Итак, Мэтт определил две проблемы русского перевода:
1) «Никейских челны» (хотя их суть и можно долго объяснять в примечаниях) мало что говорят сердцу русского человека. По замыслу стихотворения переводчику следовало бы апеллировать к чему-то родному для читателя. Например, славянскому эпосу?
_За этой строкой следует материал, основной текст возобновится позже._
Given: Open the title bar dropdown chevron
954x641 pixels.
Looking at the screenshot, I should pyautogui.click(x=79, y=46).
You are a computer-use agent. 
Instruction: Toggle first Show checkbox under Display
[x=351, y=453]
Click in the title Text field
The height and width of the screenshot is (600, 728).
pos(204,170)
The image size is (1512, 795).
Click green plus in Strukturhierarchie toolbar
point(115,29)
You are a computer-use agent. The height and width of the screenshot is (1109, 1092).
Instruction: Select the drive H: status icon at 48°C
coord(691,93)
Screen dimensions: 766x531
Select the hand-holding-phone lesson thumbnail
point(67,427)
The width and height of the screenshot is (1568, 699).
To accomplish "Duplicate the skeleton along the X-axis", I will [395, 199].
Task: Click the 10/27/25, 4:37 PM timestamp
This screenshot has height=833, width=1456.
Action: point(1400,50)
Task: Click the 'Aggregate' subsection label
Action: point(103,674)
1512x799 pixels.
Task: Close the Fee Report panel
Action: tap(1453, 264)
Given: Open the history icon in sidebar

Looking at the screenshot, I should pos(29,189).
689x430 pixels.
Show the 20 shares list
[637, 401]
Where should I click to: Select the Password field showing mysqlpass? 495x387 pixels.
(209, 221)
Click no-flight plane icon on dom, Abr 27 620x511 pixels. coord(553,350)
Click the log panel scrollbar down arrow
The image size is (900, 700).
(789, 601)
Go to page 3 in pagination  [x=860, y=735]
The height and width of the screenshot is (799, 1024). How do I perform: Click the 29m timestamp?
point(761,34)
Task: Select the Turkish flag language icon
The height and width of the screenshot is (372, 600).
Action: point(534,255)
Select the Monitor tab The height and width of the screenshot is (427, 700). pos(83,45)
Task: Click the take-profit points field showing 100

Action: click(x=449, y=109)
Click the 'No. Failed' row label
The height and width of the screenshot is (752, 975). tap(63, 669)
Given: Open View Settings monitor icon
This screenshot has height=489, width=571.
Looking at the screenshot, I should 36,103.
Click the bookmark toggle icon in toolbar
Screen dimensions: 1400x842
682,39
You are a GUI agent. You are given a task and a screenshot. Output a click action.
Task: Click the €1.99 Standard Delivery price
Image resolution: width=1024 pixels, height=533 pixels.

2) Конечно, называя стихотворение «К Елене» и поминая Грецию, невозможно убежать от подтекста. Хотя именно у По никакого «илиадного» подтекста не предполагалось: все стихотворение – это восхищение спокойной и цельной красотой женщины, именно знакомой По (матери его школьного товарища, в которую он был «идеально» влюблен). И настоящие моря скорбей были у По еще впереди.